The legal representative of the Demir family, Thomas Nilsson, told Jönköp ingposten that the police officer "has killed Idris Demir with a shot in the back. There is nothing that can change this fact, although a great deal of energy has been put into the case to obscure it."

Describing the many letters of protest sent to the Jönköping Courthouse the day after the cop was freed, Seyran Öncü, Idris Demir's sister, said, "A lot of people sent faxes and wrote letters to the media. The media said they thought Idris's relatives had done it, but those who wrote the letters are people we don't know."

One of Sweden's two main evening newspapers, Expressen, published an article by Süleyman Demir November 15, entitled "Why did the police shoot my little brother?" In the article, Demir writes: "A couple of months after Idris's death I was granted asylum by the Swedish state. I am not sure if I can live with that kind of comfort. I wish that we were sitting in a Turkish prison, that we had never looked for shelter in Sweden." Demir continues: "I am talking of powerful men, the guardians of justice, who protect each other, lie, falsify and construct to cover up a murder. I am not talking about Swedish people. They have been at our house, had tea with us, tried to comfort us and cried with us."

In the article, Demir reports that the police repeatedly threatened Idris Demir's friend who witnessed the shooting. On November 16 the friend told Jönköpingsposten that when he called an ambulance one day to get medical attention for his pregnant wife, a gang of cops showed up after an hour and a half with the ambulance. "A police officer pulled out his gun and put the barrel to the side of my head to frighten me," he said.

Seyran Öncü told the Militant about a teacher in her Swedish-for-immigrants class, who is also a court official at the Jönköping Courthouse. "When I was leaving class to go to court one of the days of the trial, she told me that I couldn't go, and that this Swedish class costs the state money.

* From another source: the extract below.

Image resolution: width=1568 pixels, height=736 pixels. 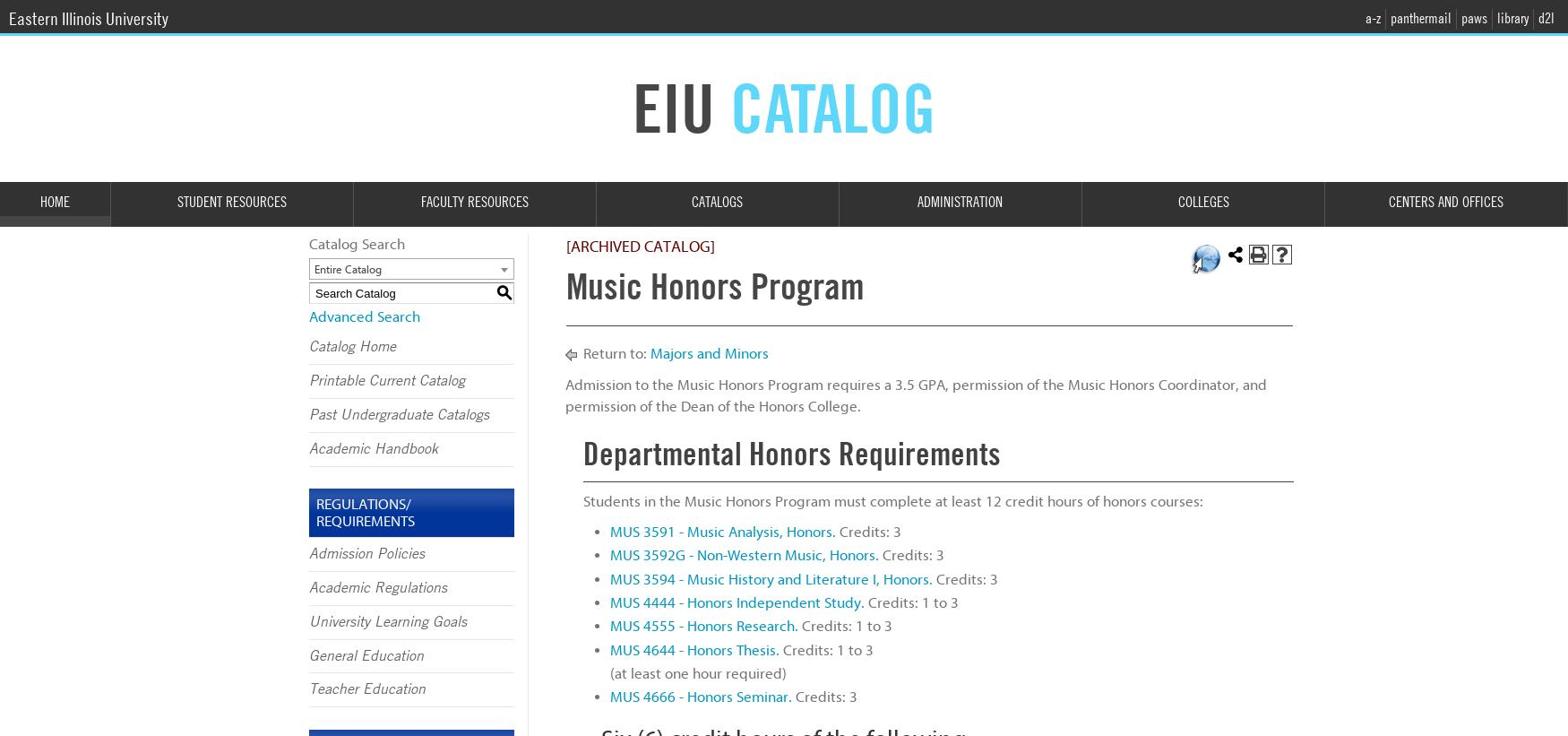 What do you see at coordinates (386, 381) in the screenshot?
I see `'Printable Current Catalog'` at bounding box center [386, 381].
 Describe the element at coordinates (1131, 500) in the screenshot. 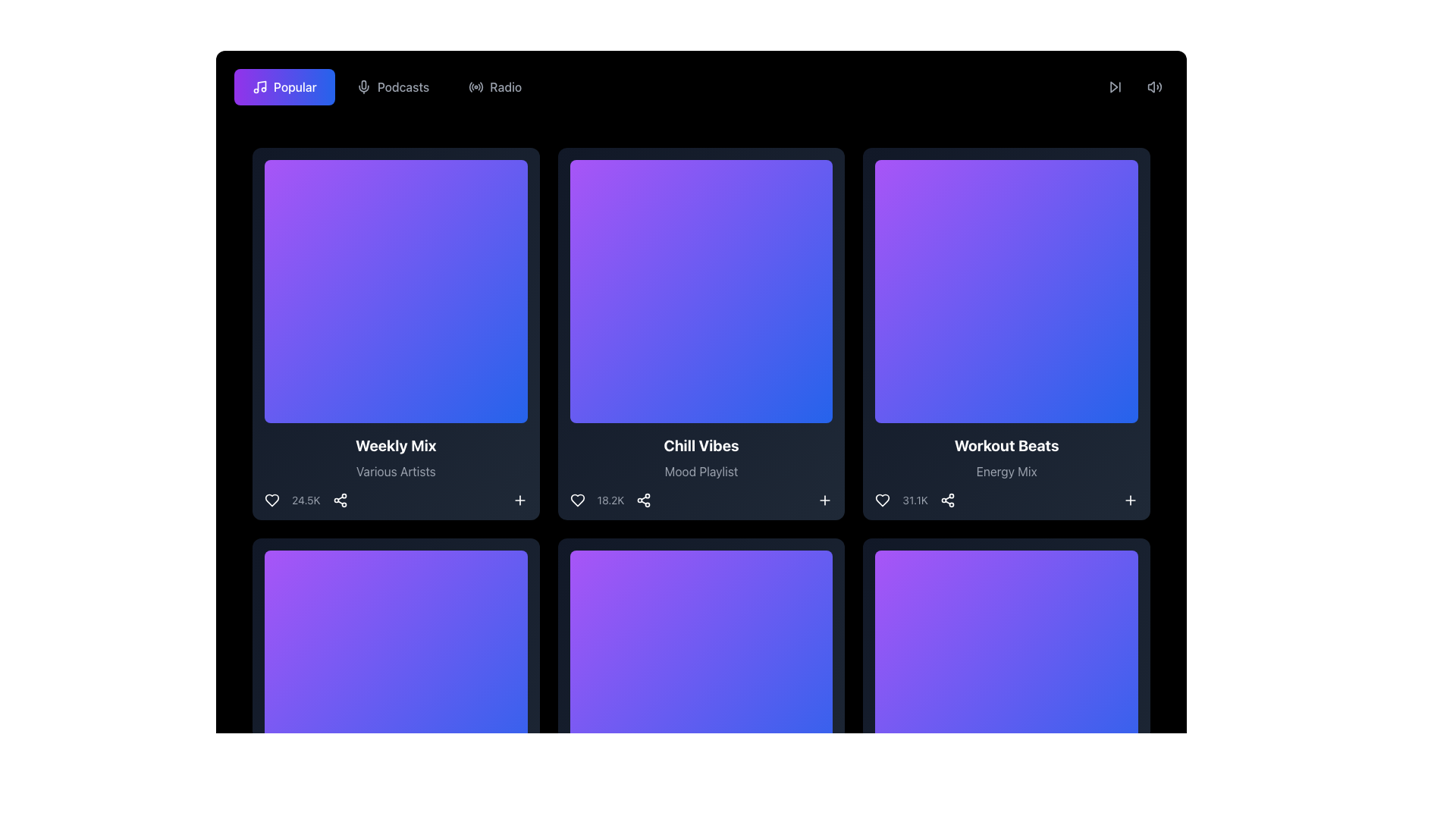

I see `the plus sign icon button located in the bottom-right corner of the 'Workout Beats' card, next to the '31.1K' text` at that location.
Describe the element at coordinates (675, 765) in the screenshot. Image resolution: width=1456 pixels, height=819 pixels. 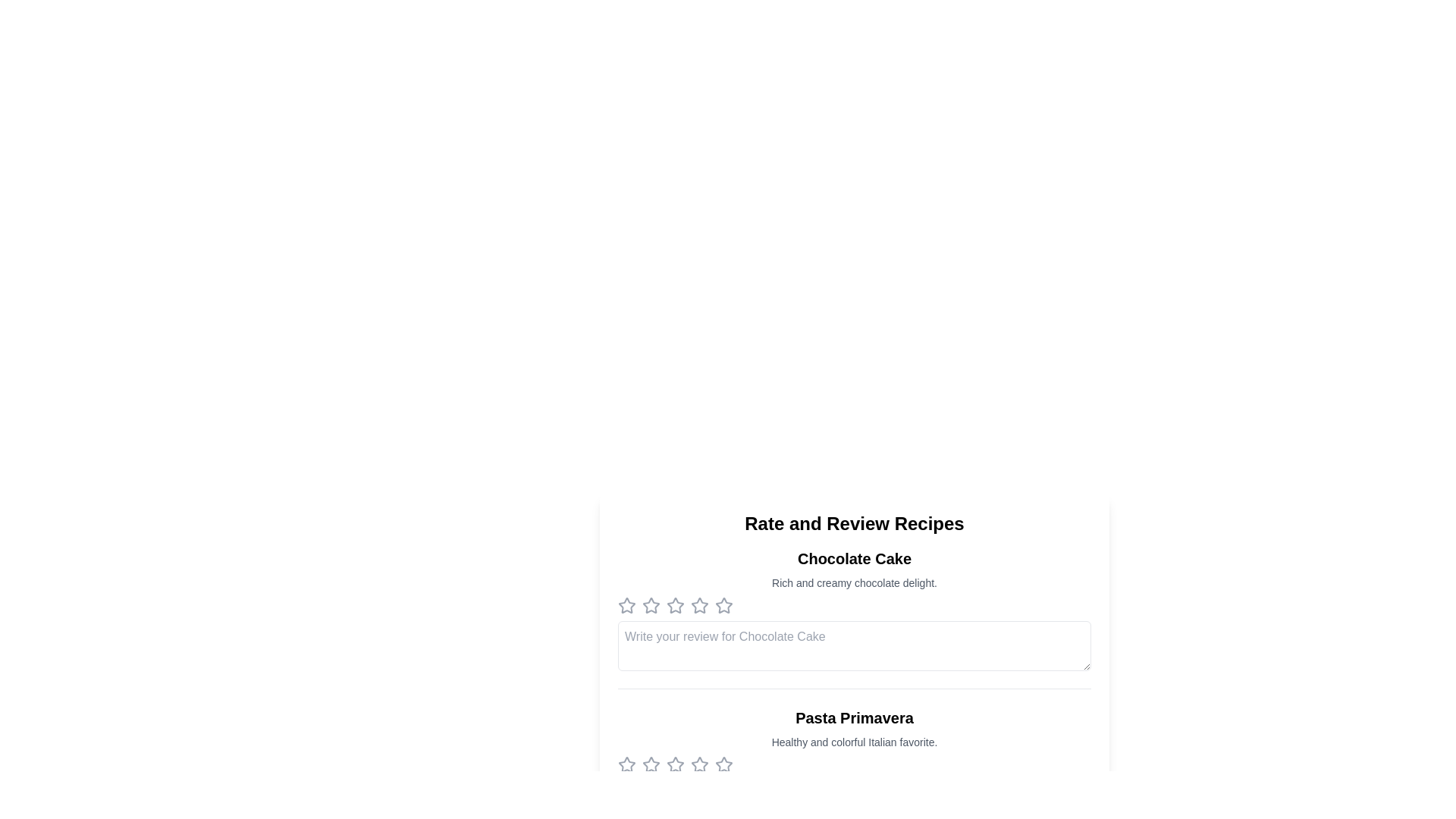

After that, I quit going to that class," she said. This incident was printed in Jönköpingsposten November 17.

"If we sit around and do nothing, this will happen to someone else. Either a Swedish person, or a person from another country," said Süleyman Demir.

Chief Prosecutor Ulf Barck Holst has until mid-December to appeal the judgement and request a new trial of the cop who killed Idris Demir. The Demir family has said that if there is no new trial, they will turn to the European Union Court of Human Rights.

Daniel Ahl is a member of the Industrial Union in Stockholm, Sweden.